Another other day I turned on a specific station — the NBC affiliate — for a little “Law & Order.” Nothing like L&O when you’re feeling exhausted. It’s predictable in exactly the right way and is mostly dumb but smart enough that you can watch it with two-thirds of your brain turned off and still follow the thread, without feeling like you’re wasting your time.
At least, it used to be like that, years ago, when there was just one L&O. The hour I turned in was one of the spinoffs, which open not with a body and a mystery, but a crime. In this one, a fat woman was blindfolded and crying in fear, while a man slapped her and held a gun to her head. Perhaps because I was also reading a magazine and not giving it my entire attention, I left it on. (The fat woman was in on the crime, which was ripped from the Madalyn Murray O’Hair headlines. I think.) Anyway, it was gross.
The show ended, and another L&O iteration started. “Jesus Christ!” exploded Alan. “Didn’t we just watch this?” We turned it off.
I am the world’s biggest Scorsese fan, have watched Joe Pesci put that guy’s head in a vise half a dozen times, and while I watch through squinty eyes, it doesn’t offend me. “Kill Bill” was pretty stupid, but not offensive. “Rome” is violent, but not offensive.
So why do so many network shows offend the living crap out of me?

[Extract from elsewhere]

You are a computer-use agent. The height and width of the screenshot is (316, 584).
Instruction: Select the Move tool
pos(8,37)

Hard to say, but I think Lisa de Moraes puts her finger on it:
Women play an enormous role in the new television season.
They’re paralyzed by venomous bites of exotic spiders that crawl under their front doors, after which they can put up no struggle as they’re raped and murdered.
They’re locked in the house for a couple of years by a husband who chains them in the basement in a dog collar.

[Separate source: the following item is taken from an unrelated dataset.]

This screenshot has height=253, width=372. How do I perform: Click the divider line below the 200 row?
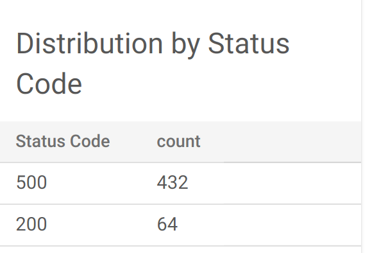coord(180,246)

They’re impaled on the ceiling, where they spontaneously combust.
They have strange unnamed things done to them by aliens during a hurricane and wind up, in shock and naked (naturally), in a swamp.
They are abducted while test-driving a vintage sports car they saw for sale on the Internet, have their mouths and eyes covered with duct tape, and are tossed into cages at a remote shipyard, where their terror is monitored and recorded via video camera for about a week before they’re murdered.
And the pregnant ones get pulled out of the shower at night by huge, hideous, wolflike creatures who rip the fetuses out of their wombs.
Yes, there’s lots and lots of work — albeit short gigs — for actresses on new series this TV season.
Misery — grotesque, baroque misery — is a huge trend in network TV right now. Maybe they feel it has to be over-the-top to be a contrast to the treacly, manufactured kind on “American Idol.” I don’t know. All I know is, I’m not entertained by dead bodies the way I used to be. Sure, a good murder mystery is as perennially satisfying as a bowl of chili on a cold winter night, but there’s rarely any mystery to be found here. The suspense is in how gross it will be. Will the body by so decomposed we get a vomiting scene? Will the camera tunnel into the knife wound to show the diseased liver? Before the victim dies, will we see her in high heels and a thong, heedlessly tempting fate? Yeah, we probably will.
I almost missed the whole first season of “The Wire” because I was so burned out on police procedurals I refused to give it a chance. (This was before I learned to trust HBO. And “The Wire” isn’t really a police procedural, anyway, but we’ve had this discussion before.) I’m convinced one reason “Six Feet Under” was such a success is that it took us into a different workplace every week. Different from a station house or courthouse, that is.
Tonight I’m gonna watch “Rome,” because it has hot sex featuring Roman soldiers, always a sure winner; it must touch a nerve deep within each of us to imagine sleeping with someone who wears a leather skirt. You think it’s an accident Russell Crowe’s character in “Gladiator” was named Maximus? Please.